According to the reports, New York and New Jersey IBEW  bosses were seeking a forced-dues windfall from Sandy and refusing to allow out-of-state  utility employees to help reconnect power for tens of millions of households and businesses unless they first got what they wanted.

The IBEW hierarchy, other union kingpins, and many Big Labor apologists immediately responded to such allegations with vociferous denials.   And just this week, an IBEW press release complained that “many people have been led to believe that the IBEW turned away nonunion workers from assisting in the restoration work and sought to force the to join the union.”  This is “absolutely false,” claims the press release.

Big Labor denials that it had sought to profiteer from Hurricane Sandy at the expense of families and businesses with power outages as well as electrical workers who prefer to remain union-free got harder to credit on November 3, when The Daily Caller published a “letter of assent” sent to Florida electric utilities in late October.

By signing this letter, utilities would have agreed to collect forced IBEW membership dues from their employes and to “pay fixed percentages of every worker’s hourly wage into seven separate union controlled-funds, including a $9.75 per work-hour payment into the IBEW’s health care plan and 22.5 cents for every dollar of salary into its pension fund.”  (See the first link above for more information.)

As The Daily Caller explained, dozens of Florida line workers who had been planning to arrive in New York just before Sandy hit in order to help speed power restoration were delayed by five days, or never came at all, because of their and their employers’ concerns about the “letter of assent.”

When they were first confronted by The Daily Caller with the forced unionism-imposing letter, international officers of the IBEW in Washington, D.C., insisted:  “The IBEW did not send the documents, nor did any of our locals.”

But as of November 13 this denial is no longer operative.  In an evasively worded press release issued that day, the IBEW hierarchy acknowledged:  “Some correspondence was sent, prior to the time Sandy hit landfall, by one of the IBEW locals in New York to small utilities that were contacted by the Long Island Power Authority at the urging of the New York Power Authority for assistance.”  (See the second link above.)

In plain English, this is an admission that, as The Daily Caller had previously reported and international IBEW bosses had previously denied, it was officers of Local 1049 of the IBEW who sent multiple out-of-state utilities the “letter of assent” demanding forced union dues and forced payments into union benefit funds as a condition of participating in Sandy recovery efforts.

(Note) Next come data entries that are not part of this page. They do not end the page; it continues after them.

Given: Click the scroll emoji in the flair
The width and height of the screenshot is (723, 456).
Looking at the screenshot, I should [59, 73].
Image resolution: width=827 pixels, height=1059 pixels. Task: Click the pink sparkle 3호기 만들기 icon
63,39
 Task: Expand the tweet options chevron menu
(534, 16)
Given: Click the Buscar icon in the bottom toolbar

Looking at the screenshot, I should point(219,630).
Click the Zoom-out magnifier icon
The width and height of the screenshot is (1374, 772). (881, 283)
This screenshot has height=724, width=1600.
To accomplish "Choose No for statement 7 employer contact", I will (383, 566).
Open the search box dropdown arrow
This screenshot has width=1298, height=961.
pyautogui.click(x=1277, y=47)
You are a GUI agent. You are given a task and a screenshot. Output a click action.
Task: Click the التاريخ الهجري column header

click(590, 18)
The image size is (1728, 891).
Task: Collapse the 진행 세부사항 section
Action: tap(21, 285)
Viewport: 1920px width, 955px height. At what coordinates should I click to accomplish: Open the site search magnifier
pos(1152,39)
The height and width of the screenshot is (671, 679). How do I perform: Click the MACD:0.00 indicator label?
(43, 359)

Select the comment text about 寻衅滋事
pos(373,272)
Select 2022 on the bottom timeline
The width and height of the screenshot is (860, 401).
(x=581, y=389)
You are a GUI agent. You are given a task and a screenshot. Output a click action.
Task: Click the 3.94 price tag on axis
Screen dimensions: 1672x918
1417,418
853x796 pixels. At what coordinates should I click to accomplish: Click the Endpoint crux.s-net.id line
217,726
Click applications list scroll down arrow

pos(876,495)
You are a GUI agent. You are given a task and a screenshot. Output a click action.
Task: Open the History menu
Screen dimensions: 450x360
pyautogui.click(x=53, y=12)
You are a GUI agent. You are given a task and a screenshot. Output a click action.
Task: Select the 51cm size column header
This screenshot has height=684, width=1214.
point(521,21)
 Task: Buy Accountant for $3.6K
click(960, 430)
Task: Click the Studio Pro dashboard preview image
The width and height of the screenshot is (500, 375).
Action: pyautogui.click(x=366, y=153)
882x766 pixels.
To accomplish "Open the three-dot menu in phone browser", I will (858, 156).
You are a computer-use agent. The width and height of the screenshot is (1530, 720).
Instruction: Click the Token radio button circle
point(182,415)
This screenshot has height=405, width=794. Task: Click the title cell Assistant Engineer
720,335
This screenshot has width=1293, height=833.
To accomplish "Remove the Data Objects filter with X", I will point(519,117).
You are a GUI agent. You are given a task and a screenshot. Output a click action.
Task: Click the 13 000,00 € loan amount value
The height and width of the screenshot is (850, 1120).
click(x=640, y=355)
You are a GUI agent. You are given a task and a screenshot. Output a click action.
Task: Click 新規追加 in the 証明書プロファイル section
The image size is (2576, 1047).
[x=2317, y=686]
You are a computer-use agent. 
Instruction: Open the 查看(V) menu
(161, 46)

Bad publicity has apparently caused IBEW operatives to back away, at least for the time being, from their unseemly scheme to reap a forced-unionism windfall from Hurricane Sandy.  But there is nothing in the public record that suggests IBEW bosses have anything against such exploitation in principle.  And this shouldn’t be surprising.  The special coercive privileges granted to union bosses under federal law tend to encourage unscrupulous,  ruthless people to enter into union politics.  No one should be shocked when union officials act in character.